Records to use:
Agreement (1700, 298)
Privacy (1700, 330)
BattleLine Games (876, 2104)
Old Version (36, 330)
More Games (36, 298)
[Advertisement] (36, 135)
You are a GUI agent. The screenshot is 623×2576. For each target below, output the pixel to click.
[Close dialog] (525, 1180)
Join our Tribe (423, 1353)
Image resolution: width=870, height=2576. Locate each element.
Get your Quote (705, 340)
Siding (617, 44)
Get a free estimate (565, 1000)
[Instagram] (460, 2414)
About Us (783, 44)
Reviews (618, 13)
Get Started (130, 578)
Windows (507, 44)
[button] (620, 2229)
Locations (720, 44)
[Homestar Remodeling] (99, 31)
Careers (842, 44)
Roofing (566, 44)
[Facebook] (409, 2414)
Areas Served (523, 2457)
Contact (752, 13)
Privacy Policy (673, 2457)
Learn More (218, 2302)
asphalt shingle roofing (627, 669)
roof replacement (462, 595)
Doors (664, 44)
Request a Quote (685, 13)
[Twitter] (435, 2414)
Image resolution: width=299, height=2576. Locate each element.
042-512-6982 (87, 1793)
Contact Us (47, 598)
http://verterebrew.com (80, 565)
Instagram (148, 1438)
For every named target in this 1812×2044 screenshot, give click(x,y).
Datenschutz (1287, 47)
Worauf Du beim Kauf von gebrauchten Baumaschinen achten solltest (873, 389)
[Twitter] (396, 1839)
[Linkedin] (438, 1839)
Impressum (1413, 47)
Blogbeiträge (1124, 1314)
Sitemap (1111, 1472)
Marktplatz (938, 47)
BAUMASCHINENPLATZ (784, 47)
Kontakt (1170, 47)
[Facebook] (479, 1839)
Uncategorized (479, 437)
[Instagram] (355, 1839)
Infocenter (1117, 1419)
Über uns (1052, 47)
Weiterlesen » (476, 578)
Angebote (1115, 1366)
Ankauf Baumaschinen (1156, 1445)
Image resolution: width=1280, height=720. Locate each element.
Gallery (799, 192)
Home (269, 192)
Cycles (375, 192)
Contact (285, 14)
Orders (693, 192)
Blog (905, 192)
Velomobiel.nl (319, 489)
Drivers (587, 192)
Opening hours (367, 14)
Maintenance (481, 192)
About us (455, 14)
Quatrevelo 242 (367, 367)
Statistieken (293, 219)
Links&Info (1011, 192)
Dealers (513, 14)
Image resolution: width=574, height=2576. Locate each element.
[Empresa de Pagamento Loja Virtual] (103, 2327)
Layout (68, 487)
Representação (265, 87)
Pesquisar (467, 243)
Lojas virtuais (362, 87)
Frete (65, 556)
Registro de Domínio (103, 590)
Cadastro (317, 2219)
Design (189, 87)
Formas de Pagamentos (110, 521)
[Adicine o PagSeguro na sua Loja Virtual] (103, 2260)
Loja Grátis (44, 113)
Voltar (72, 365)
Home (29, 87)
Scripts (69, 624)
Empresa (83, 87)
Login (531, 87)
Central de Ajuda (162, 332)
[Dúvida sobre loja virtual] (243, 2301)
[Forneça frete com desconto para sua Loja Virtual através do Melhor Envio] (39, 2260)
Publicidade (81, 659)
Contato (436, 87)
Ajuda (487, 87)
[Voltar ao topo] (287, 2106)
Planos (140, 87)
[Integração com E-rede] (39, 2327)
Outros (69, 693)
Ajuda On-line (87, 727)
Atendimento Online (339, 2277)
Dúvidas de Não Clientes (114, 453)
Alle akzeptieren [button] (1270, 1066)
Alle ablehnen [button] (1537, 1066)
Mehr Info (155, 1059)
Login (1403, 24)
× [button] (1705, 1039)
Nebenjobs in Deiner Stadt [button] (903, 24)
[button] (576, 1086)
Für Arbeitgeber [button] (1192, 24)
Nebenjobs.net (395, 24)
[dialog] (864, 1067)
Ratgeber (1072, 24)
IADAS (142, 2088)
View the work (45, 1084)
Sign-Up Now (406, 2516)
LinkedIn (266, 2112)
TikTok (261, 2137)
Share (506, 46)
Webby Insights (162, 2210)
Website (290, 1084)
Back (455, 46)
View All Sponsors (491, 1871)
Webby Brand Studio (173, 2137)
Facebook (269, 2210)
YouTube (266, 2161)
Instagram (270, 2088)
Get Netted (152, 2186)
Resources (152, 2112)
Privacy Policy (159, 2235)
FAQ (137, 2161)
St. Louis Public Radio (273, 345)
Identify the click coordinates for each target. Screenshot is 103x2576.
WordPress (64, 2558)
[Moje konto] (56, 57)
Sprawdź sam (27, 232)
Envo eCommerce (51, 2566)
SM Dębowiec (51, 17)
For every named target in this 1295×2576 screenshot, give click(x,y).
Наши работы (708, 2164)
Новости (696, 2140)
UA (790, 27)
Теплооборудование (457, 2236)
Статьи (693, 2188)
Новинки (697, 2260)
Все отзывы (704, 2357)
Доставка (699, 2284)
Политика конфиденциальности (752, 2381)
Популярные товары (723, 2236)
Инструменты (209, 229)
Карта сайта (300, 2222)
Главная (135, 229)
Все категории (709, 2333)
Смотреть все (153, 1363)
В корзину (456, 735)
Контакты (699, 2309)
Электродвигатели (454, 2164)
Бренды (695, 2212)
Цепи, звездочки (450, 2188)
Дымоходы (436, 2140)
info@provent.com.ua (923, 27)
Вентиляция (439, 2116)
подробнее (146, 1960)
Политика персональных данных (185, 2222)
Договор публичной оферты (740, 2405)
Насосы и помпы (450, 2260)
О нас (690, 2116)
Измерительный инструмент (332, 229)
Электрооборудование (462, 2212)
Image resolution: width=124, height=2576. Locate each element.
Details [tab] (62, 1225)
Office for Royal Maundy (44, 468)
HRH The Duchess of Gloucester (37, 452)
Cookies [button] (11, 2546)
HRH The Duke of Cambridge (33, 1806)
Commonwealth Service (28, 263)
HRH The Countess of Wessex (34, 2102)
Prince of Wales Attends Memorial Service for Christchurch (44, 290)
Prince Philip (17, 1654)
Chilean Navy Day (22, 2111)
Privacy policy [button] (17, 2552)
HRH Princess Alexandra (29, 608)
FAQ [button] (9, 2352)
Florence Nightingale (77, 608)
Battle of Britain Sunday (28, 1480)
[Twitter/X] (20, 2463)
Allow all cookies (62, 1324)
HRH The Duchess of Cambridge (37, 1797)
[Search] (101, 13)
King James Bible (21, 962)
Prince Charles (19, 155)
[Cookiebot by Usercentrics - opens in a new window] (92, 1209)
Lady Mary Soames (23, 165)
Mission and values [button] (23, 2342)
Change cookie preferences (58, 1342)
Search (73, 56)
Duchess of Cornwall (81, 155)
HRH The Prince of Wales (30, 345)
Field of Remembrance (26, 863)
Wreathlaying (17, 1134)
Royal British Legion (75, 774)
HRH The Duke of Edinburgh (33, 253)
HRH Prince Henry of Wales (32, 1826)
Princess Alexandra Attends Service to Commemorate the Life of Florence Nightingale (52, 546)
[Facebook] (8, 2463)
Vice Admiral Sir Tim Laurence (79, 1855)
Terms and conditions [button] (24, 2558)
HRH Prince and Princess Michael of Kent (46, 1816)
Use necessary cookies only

Problem to work on: Write out every line of the material again, exactly as it reads.

Finished exercise:
Agreement (1700, 298)
Privacy (1700, 330)
BattleLine Games (876, 2104)
Old Version (36, 330)
More Games (36, 298)
[Advertisement] (36, 135)
You are a GUI agent. The screenshot is 623×2576. For each target below, output the pixel to click.
[Close dialog] (525, 1180)
Join our Tribe (423, 1353)
Image resolution: width=870, height=2576. Locate each element.
Get your Quote (705, 340)
Siding (617, 44)
Get a free estimate (565, 1000)
[Instagram] (460, 2414)
About Us (783, 44)
Reviews (618, 13)
Get Started (130, 578)
Windows (507, 44)
[button] (620, 2229)
Locations (720, 44)
[Homestar Remodeling] (99, 31)
Careers (842, 44)
Roofing (566, 44)
[Facebook] (409, 2414)
Areas Served (523, 2457)
Contact (752, 13)
Privacy Policy (673, 2457)
Learn More (218, 2302)
asphalt shingle roofing (627, 669)
roof replacement (462, 595)
Doors (664, 44)
Request a Quote (685, 13)
[Twitter] (435, 2414)
Image resolution: width=299, height=2576. Locate each element.
042-512-6982 (87, 1793)
Contact Us (47, 598)
http://verterebrew.com (80, 565)
Instagram (148, 1438)
For every named target in this 1812×2044 screenshot, give click(x,y).
Datenschutz (1287, 47)
Worauf Du beim Kauf von gebrauchten Baumaschinen achten solltest (873, 389)
[Twitter] (396, 1839)
[Linkedin] (438, 1839)
Impressum (1413, 47)
Blogbeiträge (1124, 1314)
Sitemap (1111, 1472)
Marktplatz (938, 47)
BAUMASCHINENPLATZ (784, 47)
Kontakt (1170, 47)
[Facebook] (479, 1839)
Uncategorized (479, 437)
[Instagram] (355, 1839)
Infocenter (1117, 1419)
Über uns (1052, 47)
Weiterlesen » (476, 578)
Angebote (1115, 1366)
Ankauf Baumaschinen (1156, 1445)
Image resolution: width=1280, height=720. Locate each element.
Gallery (799, 192)
Home (269, 192)
Cycles (375, 192)
Contact (285, 14)
Orders (693, 192)
Blog (905, 192)
Velomobiel.nl (319, 489)
Drivers (587, 192)
Opening hours (367, 14)
Maintenance (481, 192)
About us (455, 14)
Quatrevelo 242 (367, 367)
Statistieken (293, 219)
Links&Info (1011, 192)
Dealers (513, 14)
Image resolution: width=574, height=2576. Locate each element.
[Empresa de Pagamento Loja Virtual] (103, 2327)
Layout (68, 487)
Representação (265, 87)
Pesquisar (467, 243)
Lojas virtuais (362, 87)
Frete (65, 556)
Registro de Domínio (103, 590)
Cadastro (317, 2219)
Design (189, 87)
Formas de Pagamentos (110, 521)
[Adicine o PagSeguro na sua Loja Virtual] (103, 2260)
Loja Grátis (44, 113)
Voltar (72, 365)
Home (29, 87)
Scripts (69, 624)
Empresa (83, 87)
Login (531, 87)
Central de Ajuda (162, 332)
[Dúvida sobre loja virtual] (243, 2301)
[Forneça frete com desconto para sua Loja Virtual através do Melhor Envio] (39, 2260)
Publicidade (81, 659)
Contato (436, 87)
Ajuda (487, 87)
[Voltar ao topo] (287, 2106)
Planos (140, 87)
[Integração com E-rede] (39, 2327)
Outros (69, 693)
Ajuda On-line (87, 727)
Atendimento Online (339, 2277)
Dúvidas de Não Clientes (114, 453)
Alle akzeptieren [button] (1270, 1066)
Alle ablehnen [button] (1537, 1066)
Mehr Info (155, 1059)
Login (1403, 24)
× [button] (1705, 1039)
Nebenjobs in Deiner Stadt [button] (903, 24)
[button] (576, 1086)
Für Arbeitgeber [button] (1192, 24)
Nebenjobs.net (395, 24)
[dialog] (864, 1067)
Ratgeber (1072, 24)
IADAS (142, 2088)
View the work (45, 1084)
Sign-Up Now (406, 2516)
LinkedIn (266, 2112)
TikTok (261, 2137)
Share (506, 46)
Webby Insights (162, 2210)
Website (290, 1084)
Back (455, 46)
View All Sponsors (491, 1871)
Webby Brand Studio (173, 2137)
Facebook (269, 2210)
YouTube (266, 2161)
Instagram (270, 2088)
Get Netted (152, 2186)
Resources (152, 2112)
Privacy Policy (159, 2235)
FAQ (137, 2161)
St. Louis Public Radio (273, 345)
Identify the click coordinates for each target. Screenshot is 103x2576.
WordPress (64, 2558)
[Moje konto] (56, 57)
Sprawdź sam (27, 232)
Envo eCommerce (51, 2566)
SM Dębowiec (51, 17)
For every named target in this 1295×2576 screenshot, give click(x,y).
Наши работы (708, 2164)
Новости (696, 2140)
UA (790, 27)
Теплооборудование (457, 2236)
Статьи (693, 2188)
Новинки (697, 2260)
Все отзывы (704, 2357)
Доставка (699, 2284)
Политика конфиденциальности (752, 2381)
Популярные товары (723, 2236)
Инструменты (209, 229)
Карта сайта (300, 2222)
Главная (135, 229)
Все категории (709, 2333)
Смотреть все (153, 1363)
В корзину (456, 735)
Контакты (699, 2309)
Электродвигатели (454, 2164)
Бренды (695, 2212)
Цепи, звездочки (450, 2188)
Дымоходы (436, 2140)
info@provent.com.ua (923, 27)
Вентиляция (439, 2116)
подробнее (146, 1960)
Политика персональных данных (185, 2222)
Договор публичной оферты (740, 2405)
Насосы и помпы (450, 2260)
О нас (690, 2116)
Измерительный инструмент (332, 229)
Электрооборудование (462, 2212)
Image resolution: width=124, height=2576. Locate each element.
Details [tab] (62, 1225)
Office for Royal Maundy (44, 468)
HRH The Duchess of Gloucester (37, 452)
Cookies [button] (11, 2546)
HRH The Duke of Cambridge (33, 1806)
Commonwealth Service (28, 263)
HRH The Countess of Wessex (34, 2102)
Prince of Wales Attends Memorial Service for Christchurch (44, 290)
Prince Philip (17, 1654)
Chilean Navy Day (22, 2111)
Privacy policy [button] (17, 2552)
HRH Princess Alexandra (29, 608)
FAQ [button] (9, 2352)
Florence Nightingale (77, 608)
Battle of Britain Sunday (28, 1480)
[Twitter/X] (20, 2463)
Allow all cookies (62, 1324)
HRH The Duchess of Cambridge (37, 1797)
[Search] (101, 13)
King James Bible (21, 962)
Prince Charles (19, 155)
[Cookiebot by Usercentrics - opens in a new window] (92, 1209)
Lady Mary Soames (23, 165)
Mission and values [button] (23, 2342)
Change cookie preferences (58, 1342)
Search (73, 56)
Duchess of Cornwall (81, 155)
HRH The Prince of Wales (30, 345)
Field of Remembrance (26, 863)
Wreathlaying (17, 1134)
Royal British Legion (75, 774)
HRH The Duke of Edinburgh (33, 253)
HRH Prince Henry of Wales (32, 1826)
Princess Alexandra Attends Service to Commemorate the Life of Florence Nightingale (52, 546)
[Facebook] (8, 2463)
Vice Admiral Sir Tim Laurence (79, 1855)
Terms and conditions [button] (24, 2558)
HRH Prince and Princess Michael of Kent (46, 1816)
Use necessary cookies only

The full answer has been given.